The pandemic has been good to cookbooks. Overall sales jumped 17 percent from 2019, according to figures from NPD BookScan, which tracks about 85 percent of book sales in the United States.
Some of the smash hits were predictable. The world domination of Joanna Gaines, the queen of shiplap, continued. The second volume of her hugely popular “Magnolia Table” cookbook franchise sailed to the top of the New York Times list of the best-selling cookbooks in 2020. Ina Garten, the cooking doyenne from the Hamptons, landed the second spot with “Modern Comfort Food,” followed by “The Happy in a Hurry Cookbook,” by the “Fox & Friends” host Steve Doocy and his wife, Kathy.
But the stir-crazy year upended the way people cook and think about food in fundamental ways.
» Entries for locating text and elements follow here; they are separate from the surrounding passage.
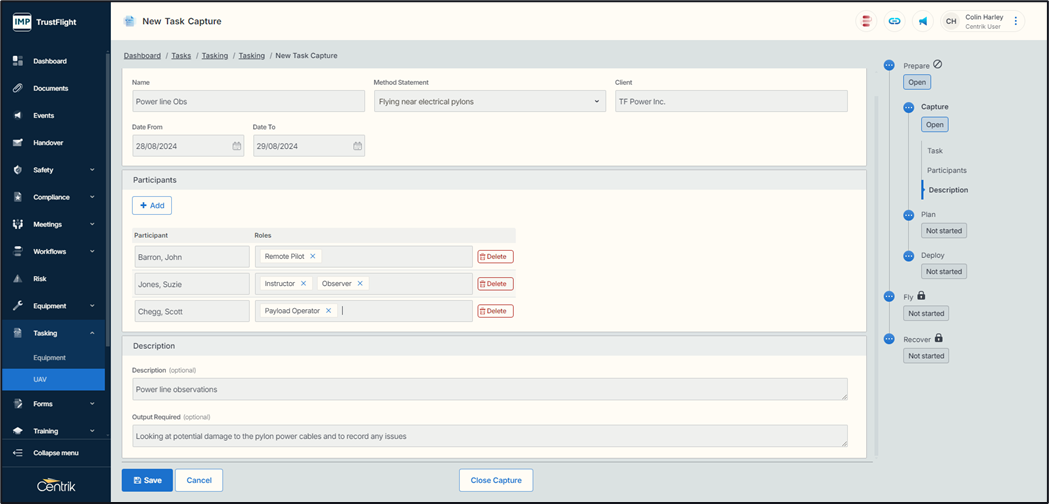The image size is (1049, 504).
Task: Go to Dashboard in the sidebar
Action: click(x=50, y=61)
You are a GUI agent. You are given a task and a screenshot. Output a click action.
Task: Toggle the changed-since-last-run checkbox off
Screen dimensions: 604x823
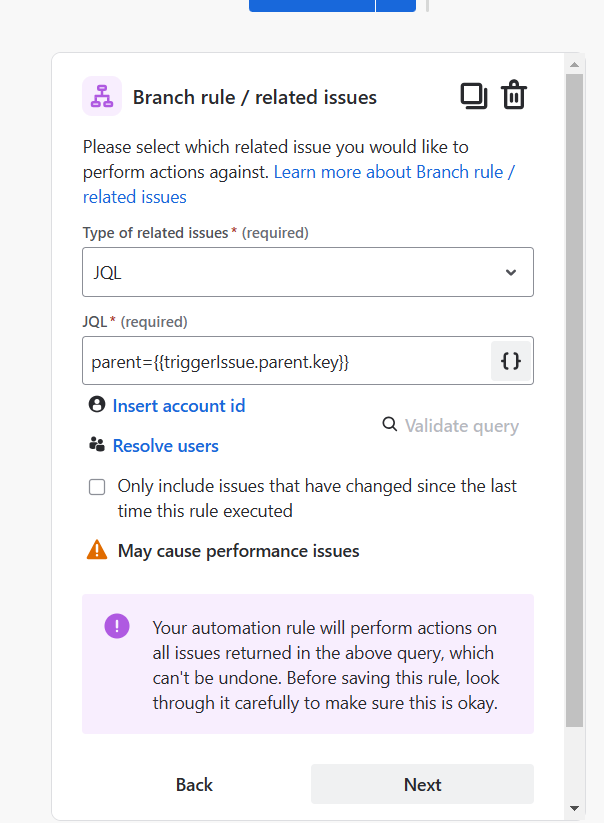tap(97, 487)
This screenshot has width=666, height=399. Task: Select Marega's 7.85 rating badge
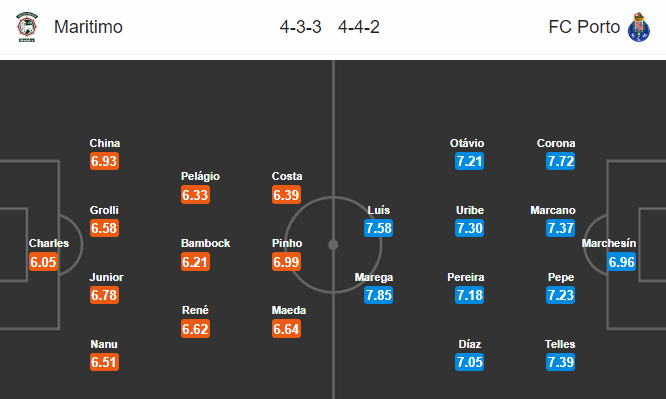[378, 295]
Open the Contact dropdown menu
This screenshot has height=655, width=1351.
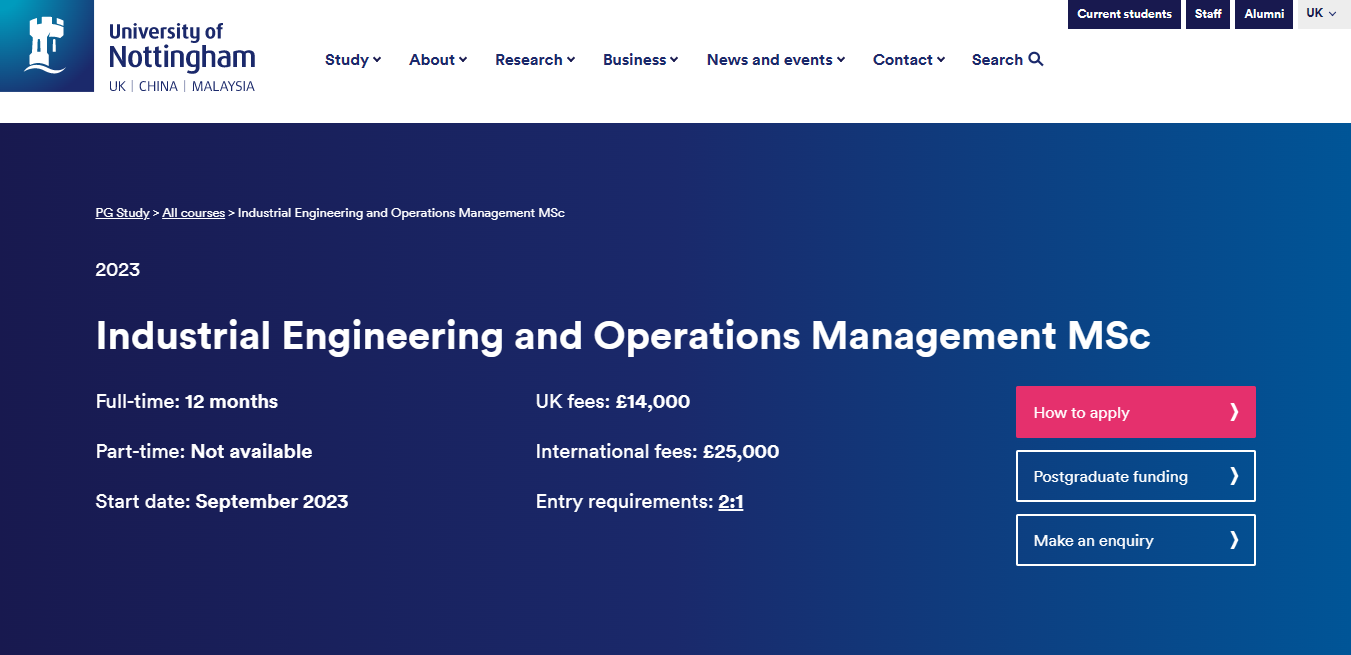pos(909,60)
One of the year’s 10 best-selling cookbooks on a list complied by BookScan offered 600 air-fryer recipes, owing as much to the appliance’s ability to crisp up takeout French fries as it does to its popularity with the Trader Joe’s set, who made it through the year by heating up vegetarian egg rolls and mac-and-cheese bites. It sold more than 135,000 copies.
By contrast, 30,000 copies may not sound like much, but those sales figures were big for “Cool Beans” by Joe Yonan, a treatise whose own editor predicted “would never set the world on fire.”
Everyday cooks went in search of new cuisines and projects to break up the routine. Practiced cooks who might have spent a Saturday afternoon before the pandemic hand-rolling pasta sought recipes that would help keep weeknight cooking from becoming a grind.
Plenty of people simply needed help getting any meal on the table, which drove the popularity of general cookbooks. That category was the largest of cookbooks bought in 2020, according to BookScan. Sales showed a 127 percent increase over 2019.
And underscoring the great American food dichotomy, both dessert and diet books sold well.